GT Peace 9r Review: Update

Now that I have been riding this bike for a while I wanted to point out some things that I have noticed about the bike, both positive and negative.

As far as negative aspects of this bike are concerned, the only particular issue that I have repeatedly had is with the Truvativ Blaze crank. The weight and feel of the crank itself are fine, but during a recent ride as I was standing, talking to another ride and spinning the crank backwards as I tend to do, I felt the chain back up on me. You can recreate this feeling if you spin backwards on a geared bike, and if your chain is dirty and grimy, sometimes the chain will, more or less; double back instead of spinning the free wheel. It occurred to me immediately that this shouldn’t be right because, it’s a single speed and the chain is only but so loose. As I looked down to assess the problem, I noticed the chain lying on the ground, hanging over the chain stay and still attached to the rear cog.
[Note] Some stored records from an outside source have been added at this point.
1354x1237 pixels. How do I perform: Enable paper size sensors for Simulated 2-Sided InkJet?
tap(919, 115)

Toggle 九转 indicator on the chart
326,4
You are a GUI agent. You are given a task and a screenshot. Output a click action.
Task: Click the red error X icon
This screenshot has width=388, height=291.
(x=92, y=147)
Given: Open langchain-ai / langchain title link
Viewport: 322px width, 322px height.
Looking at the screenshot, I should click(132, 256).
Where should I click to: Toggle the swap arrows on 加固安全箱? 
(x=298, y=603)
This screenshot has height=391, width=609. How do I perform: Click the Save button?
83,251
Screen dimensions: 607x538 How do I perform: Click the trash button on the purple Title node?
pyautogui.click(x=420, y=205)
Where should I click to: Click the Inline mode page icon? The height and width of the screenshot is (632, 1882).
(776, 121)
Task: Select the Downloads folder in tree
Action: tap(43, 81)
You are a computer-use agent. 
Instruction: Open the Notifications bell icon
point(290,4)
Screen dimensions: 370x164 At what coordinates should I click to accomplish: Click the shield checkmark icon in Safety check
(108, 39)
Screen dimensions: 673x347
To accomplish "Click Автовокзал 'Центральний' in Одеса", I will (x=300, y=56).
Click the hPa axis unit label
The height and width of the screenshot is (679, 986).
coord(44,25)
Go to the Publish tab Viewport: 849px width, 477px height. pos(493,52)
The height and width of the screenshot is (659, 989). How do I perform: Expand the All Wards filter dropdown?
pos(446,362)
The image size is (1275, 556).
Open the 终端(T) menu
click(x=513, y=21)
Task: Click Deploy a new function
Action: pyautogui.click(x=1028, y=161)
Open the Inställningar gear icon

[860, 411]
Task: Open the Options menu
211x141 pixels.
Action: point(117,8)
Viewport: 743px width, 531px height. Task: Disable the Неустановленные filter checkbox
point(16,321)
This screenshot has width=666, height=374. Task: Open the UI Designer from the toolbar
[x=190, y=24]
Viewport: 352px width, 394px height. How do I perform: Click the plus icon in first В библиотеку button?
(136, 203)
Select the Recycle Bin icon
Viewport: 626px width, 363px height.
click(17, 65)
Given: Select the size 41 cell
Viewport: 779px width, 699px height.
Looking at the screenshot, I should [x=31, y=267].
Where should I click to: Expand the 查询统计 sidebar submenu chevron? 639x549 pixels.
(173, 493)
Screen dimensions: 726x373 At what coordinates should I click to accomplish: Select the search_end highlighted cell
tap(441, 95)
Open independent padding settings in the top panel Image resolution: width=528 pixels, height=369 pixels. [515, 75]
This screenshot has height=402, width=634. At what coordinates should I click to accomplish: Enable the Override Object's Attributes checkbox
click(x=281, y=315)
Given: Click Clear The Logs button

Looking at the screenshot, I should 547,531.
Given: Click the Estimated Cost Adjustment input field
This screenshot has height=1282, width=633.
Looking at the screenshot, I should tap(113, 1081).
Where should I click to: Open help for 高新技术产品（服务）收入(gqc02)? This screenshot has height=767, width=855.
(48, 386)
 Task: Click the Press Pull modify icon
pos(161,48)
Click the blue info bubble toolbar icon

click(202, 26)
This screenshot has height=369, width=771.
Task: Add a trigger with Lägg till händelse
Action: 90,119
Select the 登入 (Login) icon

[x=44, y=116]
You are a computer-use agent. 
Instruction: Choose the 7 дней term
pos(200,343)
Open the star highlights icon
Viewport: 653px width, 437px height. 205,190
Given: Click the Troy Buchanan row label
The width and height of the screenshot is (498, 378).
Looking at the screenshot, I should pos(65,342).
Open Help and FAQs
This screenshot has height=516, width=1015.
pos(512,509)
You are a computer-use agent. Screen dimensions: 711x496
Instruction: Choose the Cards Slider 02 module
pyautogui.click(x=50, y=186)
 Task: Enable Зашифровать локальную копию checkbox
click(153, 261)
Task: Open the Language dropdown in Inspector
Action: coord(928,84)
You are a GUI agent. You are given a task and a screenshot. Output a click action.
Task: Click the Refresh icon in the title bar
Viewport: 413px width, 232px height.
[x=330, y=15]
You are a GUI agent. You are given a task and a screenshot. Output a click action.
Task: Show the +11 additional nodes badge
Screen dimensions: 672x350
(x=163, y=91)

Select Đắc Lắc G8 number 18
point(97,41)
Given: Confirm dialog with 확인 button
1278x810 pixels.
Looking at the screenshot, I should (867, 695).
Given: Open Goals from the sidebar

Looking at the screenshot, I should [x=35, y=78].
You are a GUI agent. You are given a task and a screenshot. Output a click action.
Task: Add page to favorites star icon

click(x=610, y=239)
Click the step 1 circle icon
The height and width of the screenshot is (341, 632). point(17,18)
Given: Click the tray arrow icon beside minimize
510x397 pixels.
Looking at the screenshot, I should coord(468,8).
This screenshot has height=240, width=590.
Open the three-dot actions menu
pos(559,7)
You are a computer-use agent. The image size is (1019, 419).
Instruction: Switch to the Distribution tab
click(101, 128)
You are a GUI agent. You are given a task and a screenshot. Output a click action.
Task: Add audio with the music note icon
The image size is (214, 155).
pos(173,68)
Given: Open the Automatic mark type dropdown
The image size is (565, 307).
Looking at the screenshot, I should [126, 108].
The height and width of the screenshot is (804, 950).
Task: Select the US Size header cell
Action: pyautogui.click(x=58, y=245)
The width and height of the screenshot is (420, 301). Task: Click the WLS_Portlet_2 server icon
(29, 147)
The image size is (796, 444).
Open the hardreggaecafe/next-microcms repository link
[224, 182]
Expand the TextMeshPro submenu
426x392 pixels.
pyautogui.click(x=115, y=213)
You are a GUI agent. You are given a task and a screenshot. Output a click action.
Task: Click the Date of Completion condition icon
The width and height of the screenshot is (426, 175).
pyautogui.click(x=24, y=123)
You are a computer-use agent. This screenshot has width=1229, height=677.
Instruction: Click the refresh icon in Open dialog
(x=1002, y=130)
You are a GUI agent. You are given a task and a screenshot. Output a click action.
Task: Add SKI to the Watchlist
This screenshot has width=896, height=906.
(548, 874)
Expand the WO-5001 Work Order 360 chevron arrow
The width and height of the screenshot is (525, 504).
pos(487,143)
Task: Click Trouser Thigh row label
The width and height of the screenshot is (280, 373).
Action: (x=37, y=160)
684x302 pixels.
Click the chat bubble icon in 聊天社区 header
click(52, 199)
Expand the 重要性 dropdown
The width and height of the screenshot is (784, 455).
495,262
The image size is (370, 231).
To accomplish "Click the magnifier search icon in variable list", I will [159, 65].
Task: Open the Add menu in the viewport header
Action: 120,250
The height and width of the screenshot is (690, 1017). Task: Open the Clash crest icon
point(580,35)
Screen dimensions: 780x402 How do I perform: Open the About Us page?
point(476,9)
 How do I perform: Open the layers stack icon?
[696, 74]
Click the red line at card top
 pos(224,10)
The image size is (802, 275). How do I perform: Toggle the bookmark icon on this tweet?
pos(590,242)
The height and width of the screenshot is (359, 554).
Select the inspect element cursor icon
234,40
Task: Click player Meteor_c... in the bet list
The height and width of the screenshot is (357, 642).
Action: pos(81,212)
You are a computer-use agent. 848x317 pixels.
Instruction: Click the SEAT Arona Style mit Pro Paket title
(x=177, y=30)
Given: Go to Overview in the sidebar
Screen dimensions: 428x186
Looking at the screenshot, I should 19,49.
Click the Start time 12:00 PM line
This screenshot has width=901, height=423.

Where was the crank arm you ask? Well, it was still attached to my shoe. The main crank bolt that holds the crank arm tight to the bottom bracket had gone missing. It was in there to begin with, and apparently over time had simply backed itself out. At that time I passed it off as a simple fluke. However, on a later ride, I noticed a looseness of the crank arm again as the crank bolt, which I had replaced, was trying, once more, to back out on me. I would not want to suggest this to be a reason not to purchase the bike itself, but something you may want to keep an eye on while riding. If this were my bike, this would most likely be the first upgrade that I would make.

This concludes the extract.